> _Problem to work on_
Copy out exactly the lines from the one containing "This screenshot has height=292, width=476." to the end of the records below, both included, and nothing else.

> _Given data_
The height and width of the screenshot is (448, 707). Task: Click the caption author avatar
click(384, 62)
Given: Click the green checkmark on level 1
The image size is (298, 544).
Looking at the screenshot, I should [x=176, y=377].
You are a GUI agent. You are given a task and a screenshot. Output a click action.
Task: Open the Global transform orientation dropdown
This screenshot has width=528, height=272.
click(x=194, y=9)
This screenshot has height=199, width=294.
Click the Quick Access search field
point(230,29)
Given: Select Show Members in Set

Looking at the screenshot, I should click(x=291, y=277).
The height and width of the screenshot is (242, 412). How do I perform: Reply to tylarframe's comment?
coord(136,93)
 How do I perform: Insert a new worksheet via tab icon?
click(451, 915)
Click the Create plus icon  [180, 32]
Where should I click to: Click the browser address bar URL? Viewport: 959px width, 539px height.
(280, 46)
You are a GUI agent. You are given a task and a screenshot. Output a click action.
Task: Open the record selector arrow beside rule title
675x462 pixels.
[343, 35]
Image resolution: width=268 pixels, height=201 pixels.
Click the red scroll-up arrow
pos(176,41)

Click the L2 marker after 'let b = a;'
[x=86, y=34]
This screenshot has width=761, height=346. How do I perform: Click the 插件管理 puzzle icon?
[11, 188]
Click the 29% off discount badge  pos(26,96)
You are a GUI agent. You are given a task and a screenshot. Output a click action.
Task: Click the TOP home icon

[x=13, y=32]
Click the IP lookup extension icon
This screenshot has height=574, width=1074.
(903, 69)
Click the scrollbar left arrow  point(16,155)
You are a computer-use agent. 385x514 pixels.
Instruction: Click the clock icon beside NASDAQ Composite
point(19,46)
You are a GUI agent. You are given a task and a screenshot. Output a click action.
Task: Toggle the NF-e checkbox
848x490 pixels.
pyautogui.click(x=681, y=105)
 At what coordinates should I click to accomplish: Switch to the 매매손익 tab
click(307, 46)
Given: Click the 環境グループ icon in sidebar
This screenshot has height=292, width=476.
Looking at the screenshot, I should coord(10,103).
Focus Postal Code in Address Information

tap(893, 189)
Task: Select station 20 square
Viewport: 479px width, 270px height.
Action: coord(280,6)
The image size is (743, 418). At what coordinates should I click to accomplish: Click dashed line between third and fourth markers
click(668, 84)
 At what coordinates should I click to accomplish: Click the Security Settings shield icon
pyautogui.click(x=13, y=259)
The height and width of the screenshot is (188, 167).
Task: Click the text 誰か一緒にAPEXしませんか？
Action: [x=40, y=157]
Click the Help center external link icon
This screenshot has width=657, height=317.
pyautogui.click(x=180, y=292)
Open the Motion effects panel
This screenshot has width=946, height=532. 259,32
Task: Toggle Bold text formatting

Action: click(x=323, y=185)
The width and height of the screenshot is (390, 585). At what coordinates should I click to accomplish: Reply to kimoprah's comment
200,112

> _Expected answer_
This screenshot has height=292, width=476.
Looking at the screenshot, I should coord(10,103).
Focus Postal Code in Address Information

tap(893, 189)
Task: Select station 20 square
Viewport: 479px width, 270px height.
Action: coord(280,6)
The image size is (743, 418). At what coordinates should I click to accomplish: Click dashed line between third and fourth markers
click(668, 84)
 At what coordinates should I click to accomplish: Click the Security Settings shield icon
pyautogui.click(x=13, y=259)
The height and width of the screenshot is (188, 167).
Task: Click the text 誰か一緒にAPEXしませんか？
Action: [x=40, y=157]
Click the Help center external link icon
This screenshot has width=657, height=317.
pyautogui.click(x=180, y=292)
Open the Motion effects panel
This screenshot has width=946, height=532. 259,32
Task: Toggle Bold text formatting

Action: click(x=323, y=185)
The width and height of the screenshot is (390, 585). At what coordinates should I click to accomplish: Reply to kimoprah's comment
200,112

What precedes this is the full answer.